Abstract and introduction - Modern Data Architecture Rationales on AWS

Abstract and introduction

Publication date: February 15, 2022 (Document revisions)


Today, with the rapid growth in data from ever-expanding data producer platforms, organizations are looking for ways to modernize their data analytics platforms. This whitepaper lays out the traditional analytics approaches and their challenges. It then explains why a modern data architecture is required, and how it helps solve the challenges presented by traditional analytics.

This paper also provides context around how Amazon Web Service (AWS) Cloud analytics services provide a foundation for building this modern data architecture platform.


Many large organizations use enterprise data warehouses (EDW) as the single version of truth, and a semantic layer for all the data in the organization. EDW acts as a harmonization layer for data originating from multiple sources into an integrated data model.

In contrast, a data lake is a storage repository that holds a vast amount of raw data in its native format until it is needed for analytics applications. While a traditional data warehouse stores data in hierarchical dimensions and tables, a data lake uses a flat architecture to store data, primarily in files or object storage.

EDW became popular in the last two decades because of the popularity of using business intelligence (BI) for strategic decision making, as well as for daily operational activities across the organization.

The two most popular approaches to realize a data warehouse over the years have been:

  • Kimball approach – proposed by Ralph Kimball

  • Inmon approach – proposed by Bill Inmon

Enterprise data warehouse

Kimball approach

Ralph Kimball’s view is that data warehouse design is a bottom-up process, and the data warehouse is formed by several smaller data marts (star schemas) based on various business contexts with some key dimensions which are common across multiple business contexts.

This approach suggests gradual building of the data warehouse by adding new data marts. Data marts are added by adding new fact tables to represent transactional and event data, and by adding new dimensions or attributes to existing conformed dimensions.

A diagram depicting the bottom-up EDW approach.

Bottom-up EDW approach

The various combination of dimensions and facts form a logical data mart for a specific business use case.

  • EDW is purpose-built with logical grouping of data marts; EDW is gradually realized based on business use cases and all the data gets stored in EDW.

  • Data is highly denormalized and redundant, which makes it optimal for analytical purposes with generally better performance. In some cases, a performance layer is also created in terms of physical data marts to achieve optimal performance for use cases such as aggregated reports, trend reports, and time frame reports.

  • EDW is easier to understand for non-IT users, because logical data marts are purpose-built subject areas for a particular business domain. It’s easy to create and understand a business metadata layer.

  • EDW is highly suitable for massively parallel processing Relational Database Management Systems (RDBMS), and also suitable for data lake implementations.

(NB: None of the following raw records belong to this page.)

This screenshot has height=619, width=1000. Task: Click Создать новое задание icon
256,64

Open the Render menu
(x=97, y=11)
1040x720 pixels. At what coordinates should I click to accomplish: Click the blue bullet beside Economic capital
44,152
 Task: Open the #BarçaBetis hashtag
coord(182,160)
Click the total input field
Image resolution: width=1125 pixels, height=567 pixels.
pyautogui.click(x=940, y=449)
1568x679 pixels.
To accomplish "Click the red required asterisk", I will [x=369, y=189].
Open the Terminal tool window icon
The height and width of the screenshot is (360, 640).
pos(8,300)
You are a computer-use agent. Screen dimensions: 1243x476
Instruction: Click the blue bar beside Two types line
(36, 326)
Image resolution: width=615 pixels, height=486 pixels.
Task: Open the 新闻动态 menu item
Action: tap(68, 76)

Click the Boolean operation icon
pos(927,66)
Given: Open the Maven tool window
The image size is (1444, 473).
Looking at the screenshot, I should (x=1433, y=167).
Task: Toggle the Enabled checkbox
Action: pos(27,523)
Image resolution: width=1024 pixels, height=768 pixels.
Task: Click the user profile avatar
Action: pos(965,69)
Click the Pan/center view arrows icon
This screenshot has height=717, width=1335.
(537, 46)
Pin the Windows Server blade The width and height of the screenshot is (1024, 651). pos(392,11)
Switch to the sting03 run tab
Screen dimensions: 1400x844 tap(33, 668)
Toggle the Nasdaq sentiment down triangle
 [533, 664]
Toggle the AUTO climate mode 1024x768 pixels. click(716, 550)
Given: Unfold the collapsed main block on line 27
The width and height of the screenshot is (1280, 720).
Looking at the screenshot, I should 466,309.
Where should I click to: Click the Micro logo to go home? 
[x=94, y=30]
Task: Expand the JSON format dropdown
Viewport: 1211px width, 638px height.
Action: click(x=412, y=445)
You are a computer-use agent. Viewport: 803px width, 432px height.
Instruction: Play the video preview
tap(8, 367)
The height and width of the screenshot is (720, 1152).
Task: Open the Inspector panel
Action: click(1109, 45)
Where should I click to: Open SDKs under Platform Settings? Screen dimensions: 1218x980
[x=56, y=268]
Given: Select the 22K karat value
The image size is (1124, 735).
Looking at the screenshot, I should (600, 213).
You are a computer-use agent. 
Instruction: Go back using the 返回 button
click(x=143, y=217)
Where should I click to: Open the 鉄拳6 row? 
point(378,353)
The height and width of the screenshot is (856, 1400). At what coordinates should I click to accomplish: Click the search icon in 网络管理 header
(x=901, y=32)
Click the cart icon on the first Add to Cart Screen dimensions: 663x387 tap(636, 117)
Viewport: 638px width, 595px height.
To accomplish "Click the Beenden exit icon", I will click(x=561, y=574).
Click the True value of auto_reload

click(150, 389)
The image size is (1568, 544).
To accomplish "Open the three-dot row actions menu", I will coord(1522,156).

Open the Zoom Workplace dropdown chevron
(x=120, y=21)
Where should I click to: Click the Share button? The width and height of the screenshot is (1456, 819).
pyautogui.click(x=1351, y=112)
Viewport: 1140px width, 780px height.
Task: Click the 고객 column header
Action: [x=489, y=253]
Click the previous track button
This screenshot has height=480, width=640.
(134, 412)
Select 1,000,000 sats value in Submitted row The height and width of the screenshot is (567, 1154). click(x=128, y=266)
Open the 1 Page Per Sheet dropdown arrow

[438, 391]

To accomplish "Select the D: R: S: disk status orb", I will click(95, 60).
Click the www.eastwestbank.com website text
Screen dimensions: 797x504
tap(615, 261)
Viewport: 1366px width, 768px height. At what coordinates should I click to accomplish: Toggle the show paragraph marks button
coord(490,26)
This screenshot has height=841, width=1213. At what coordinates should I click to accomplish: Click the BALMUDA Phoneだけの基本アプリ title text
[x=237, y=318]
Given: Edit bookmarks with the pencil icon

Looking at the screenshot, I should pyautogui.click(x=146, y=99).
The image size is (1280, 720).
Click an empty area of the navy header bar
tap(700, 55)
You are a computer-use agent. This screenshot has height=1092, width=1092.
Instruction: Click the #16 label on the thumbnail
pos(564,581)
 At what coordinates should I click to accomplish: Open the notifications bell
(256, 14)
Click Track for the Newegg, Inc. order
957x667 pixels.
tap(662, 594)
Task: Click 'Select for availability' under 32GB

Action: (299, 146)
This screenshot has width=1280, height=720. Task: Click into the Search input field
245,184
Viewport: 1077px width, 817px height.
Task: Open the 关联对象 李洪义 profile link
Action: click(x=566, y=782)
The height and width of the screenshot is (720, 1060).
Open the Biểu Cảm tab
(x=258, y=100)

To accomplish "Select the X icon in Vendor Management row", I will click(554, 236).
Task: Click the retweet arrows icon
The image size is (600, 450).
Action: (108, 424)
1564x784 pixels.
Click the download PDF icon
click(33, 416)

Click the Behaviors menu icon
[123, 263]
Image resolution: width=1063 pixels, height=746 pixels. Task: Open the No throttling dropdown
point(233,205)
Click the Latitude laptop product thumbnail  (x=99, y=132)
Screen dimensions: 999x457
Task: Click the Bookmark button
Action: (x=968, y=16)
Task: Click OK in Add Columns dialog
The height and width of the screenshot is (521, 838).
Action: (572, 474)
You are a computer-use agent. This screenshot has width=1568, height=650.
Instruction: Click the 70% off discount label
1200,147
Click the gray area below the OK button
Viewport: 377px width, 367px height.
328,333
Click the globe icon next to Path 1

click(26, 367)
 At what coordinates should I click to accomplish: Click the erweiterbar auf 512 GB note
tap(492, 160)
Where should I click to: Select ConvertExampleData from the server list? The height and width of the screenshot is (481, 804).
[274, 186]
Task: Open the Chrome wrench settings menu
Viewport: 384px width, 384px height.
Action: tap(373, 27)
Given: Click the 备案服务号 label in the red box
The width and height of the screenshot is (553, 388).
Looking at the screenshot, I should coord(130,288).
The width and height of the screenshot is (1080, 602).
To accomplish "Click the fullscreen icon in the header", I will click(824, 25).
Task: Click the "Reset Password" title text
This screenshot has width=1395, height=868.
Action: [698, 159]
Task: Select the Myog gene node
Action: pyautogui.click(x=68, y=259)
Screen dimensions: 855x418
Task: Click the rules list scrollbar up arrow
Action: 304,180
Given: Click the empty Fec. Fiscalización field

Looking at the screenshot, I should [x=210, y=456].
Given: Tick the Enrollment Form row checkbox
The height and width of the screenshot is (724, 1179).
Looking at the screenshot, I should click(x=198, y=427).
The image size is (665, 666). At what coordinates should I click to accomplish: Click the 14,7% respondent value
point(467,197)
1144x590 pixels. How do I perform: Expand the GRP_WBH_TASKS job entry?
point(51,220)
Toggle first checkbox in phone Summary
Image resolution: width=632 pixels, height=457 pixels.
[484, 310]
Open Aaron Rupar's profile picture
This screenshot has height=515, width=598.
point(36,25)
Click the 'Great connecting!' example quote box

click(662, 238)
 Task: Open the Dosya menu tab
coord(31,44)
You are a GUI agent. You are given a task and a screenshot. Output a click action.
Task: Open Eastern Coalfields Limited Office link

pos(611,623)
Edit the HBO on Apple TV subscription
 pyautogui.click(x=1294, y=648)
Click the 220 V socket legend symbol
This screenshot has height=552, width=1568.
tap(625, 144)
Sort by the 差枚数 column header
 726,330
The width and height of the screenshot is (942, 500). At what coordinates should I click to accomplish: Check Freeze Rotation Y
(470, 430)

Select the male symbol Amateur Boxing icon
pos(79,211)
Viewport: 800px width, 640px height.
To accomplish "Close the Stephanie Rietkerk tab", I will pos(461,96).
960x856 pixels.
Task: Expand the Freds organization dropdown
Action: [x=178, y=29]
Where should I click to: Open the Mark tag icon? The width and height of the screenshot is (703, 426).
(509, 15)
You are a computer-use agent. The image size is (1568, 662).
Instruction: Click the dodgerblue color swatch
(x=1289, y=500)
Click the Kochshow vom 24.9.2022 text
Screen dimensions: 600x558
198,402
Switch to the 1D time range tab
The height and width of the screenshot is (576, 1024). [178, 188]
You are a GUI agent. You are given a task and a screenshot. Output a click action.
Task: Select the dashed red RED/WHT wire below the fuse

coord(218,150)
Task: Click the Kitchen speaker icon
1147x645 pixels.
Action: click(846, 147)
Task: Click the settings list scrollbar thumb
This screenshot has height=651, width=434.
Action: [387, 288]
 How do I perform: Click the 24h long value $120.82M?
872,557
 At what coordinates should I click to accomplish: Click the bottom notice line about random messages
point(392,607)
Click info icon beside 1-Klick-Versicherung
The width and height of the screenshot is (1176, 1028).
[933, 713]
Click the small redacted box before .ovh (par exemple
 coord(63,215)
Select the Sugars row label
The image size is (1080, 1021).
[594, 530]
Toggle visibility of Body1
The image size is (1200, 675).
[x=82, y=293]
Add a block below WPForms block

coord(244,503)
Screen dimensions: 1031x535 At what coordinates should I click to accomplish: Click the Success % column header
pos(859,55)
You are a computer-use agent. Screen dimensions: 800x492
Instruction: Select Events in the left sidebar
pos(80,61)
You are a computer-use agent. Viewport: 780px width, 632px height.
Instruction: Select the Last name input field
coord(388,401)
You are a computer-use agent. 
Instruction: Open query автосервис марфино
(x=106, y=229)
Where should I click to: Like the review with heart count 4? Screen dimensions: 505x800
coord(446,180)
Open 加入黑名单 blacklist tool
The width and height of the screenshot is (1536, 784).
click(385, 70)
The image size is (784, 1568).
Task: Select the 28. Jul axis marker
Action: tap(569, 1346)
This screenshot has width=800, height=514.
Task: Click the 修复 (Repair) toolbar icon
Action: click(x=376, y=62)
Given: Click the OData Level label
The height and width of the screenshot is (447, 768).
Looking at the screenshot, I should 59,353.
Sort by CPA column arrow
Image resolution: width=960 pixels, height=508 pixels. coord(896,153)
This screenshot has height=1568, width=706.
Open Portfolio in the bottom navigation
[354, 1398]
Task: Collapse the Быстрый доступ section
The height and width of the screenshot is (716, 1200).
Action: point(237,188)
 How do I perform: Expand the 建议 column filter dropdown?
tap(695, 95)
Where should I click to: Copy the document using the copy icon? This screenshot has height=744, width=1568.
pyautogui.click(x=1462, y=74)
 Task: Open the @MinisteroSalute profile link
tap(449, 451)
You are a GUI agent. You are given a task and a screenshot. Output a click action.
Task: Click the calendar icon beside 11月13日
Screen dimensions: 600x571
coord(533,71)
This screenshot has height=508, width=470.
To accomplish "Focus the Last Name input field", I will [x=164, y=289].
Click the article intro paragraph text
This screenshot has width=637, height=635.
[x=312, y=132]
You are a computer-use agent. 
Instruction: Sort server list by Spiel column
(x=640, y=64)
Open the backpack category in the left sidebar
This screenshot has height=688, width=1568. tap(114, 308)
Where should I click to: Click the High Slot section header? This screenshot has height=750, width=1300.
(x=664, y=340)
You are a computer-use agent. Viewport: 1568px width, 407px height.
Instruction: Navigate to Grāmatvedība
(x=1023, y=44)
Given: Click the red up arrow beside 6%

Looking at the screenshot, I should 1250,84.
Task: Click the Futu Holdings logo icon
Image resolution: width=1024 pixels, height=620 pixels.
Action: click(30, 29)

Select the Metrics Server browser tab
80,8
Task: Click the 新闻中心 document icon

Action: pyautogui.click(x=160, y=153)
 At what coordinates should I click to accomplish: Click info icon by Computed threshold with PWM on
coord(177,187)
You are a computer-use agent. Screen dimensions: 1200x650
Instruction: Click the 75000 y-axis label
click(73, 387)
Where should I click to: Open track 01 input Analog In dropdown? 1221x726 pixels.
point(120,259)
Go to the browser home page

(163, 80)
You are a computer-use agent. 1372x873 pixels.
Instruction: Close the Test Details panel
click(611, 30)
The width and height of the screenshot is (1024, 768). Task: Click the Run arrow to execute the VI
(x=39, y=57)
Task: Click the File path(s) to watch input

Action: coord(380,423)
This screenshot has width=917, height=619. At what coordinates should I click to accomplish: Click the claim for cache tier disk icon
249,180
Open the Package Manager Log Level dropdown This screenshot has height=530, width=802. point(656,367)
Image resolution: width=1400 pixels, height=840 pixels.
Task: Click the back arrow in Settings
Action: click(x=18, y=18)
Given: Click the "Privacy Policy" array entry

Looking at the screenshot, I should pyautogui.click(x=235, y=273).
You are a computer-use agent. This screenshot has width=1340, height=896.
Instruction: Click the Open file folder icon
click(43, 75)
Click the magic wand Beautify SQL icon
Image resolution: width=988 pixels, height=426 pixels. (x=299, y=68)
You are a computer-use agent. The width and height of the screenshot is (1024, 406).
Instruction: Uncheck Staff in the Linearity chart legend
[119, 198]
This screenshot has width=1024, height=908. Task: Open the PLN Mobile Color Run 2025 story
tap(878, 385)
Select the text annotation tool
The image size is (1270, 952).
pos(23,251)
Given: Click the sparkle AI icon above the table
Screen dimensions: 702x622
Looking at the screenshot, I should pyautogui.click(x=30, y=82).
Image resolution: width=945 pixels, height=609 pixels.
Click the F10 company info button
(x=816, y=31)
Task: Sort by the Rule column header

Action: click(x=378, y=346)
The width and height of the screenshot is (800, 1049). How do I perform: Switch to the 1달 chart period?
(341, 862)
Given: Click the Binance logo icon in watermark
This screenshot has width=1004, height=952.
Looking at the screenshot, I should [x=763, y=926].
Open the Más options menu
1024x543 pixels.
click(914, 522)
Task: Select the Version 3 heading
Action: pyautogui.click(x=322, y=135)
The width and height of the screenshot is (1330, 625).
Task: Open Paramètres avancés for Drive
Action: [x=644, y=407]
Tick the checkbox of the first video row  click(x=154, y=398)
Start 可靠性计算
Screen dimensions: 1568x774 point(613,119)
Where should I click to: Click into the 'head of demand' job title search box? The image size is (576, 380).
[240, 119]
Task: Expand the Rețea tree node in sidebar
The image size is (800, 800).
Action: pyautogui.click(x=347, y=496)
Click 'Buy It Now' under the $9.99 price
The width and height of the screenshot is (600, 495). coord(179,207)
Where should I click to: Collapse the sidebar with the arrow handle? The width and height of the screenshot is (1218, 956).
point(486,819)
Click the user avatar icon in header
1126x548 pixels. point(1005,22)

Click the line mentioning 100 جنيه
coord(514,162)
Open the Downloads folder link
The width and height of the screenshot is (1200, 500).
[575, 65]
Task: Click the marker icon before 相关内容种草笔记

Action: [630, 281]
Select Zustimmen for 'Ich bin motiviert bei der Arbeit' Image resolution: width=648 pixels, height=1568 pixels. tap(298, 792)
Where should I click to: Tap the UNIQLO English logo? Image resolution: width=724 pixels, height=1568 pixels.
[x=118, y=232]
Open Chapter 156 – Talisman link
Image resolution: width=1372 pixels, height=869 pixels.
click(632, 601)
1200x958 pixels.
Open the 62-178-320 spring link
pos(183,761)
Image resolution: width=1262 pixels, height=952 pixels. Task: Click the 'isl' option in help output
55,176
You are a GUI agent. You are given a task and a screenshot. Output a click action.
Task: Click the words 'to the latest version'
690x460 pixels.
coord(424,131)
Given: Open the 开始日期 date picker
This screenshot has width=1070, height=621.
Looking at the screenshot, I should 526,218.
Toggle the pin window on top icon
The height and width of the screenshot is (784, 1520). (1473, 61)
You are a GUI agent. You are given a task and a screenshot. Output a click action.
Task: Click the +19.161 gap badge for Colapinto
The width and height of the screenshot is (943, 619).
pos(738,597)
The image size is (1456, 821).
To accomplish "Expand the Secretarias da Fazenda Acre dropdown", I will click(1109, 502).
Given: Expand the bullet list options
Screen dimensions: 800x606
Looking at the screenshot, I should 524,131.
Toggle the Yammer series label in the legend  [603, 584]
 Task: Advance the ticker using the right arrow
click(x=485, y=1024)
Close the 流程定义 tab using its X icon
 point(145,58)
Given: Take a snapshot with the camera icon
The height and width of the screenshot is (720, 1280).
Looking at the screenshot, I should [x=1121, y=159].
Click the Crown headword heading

  • Because EDW is use case driven, creating a fully harmonized integration layer might be difficult to achieve. Data duplication and data sync issues also make this task challenging.

  • Tight coupling with consumers causes delay in changes to mitigate the impact on consumers.

  • The data volume of the tables is high, and this results in heavy and long running extract, transform, and load (ETL) jobs. Additional jobs may be required to get a physical performant layer.

Inmon approach

Bill Inmon proposed a top-down approach to create a normalized integrated data model where all the data must first be harmonized and translated to a unified data model as per the organization’s context.

According to this approach, data from all the source systems is unified, formatted, type casted, and semantically translated (mapped to the same vocabulary up front). To achieve this, organizations must put in significant amounts of time and effort to define a unified data model to align all the data elements from the source systems.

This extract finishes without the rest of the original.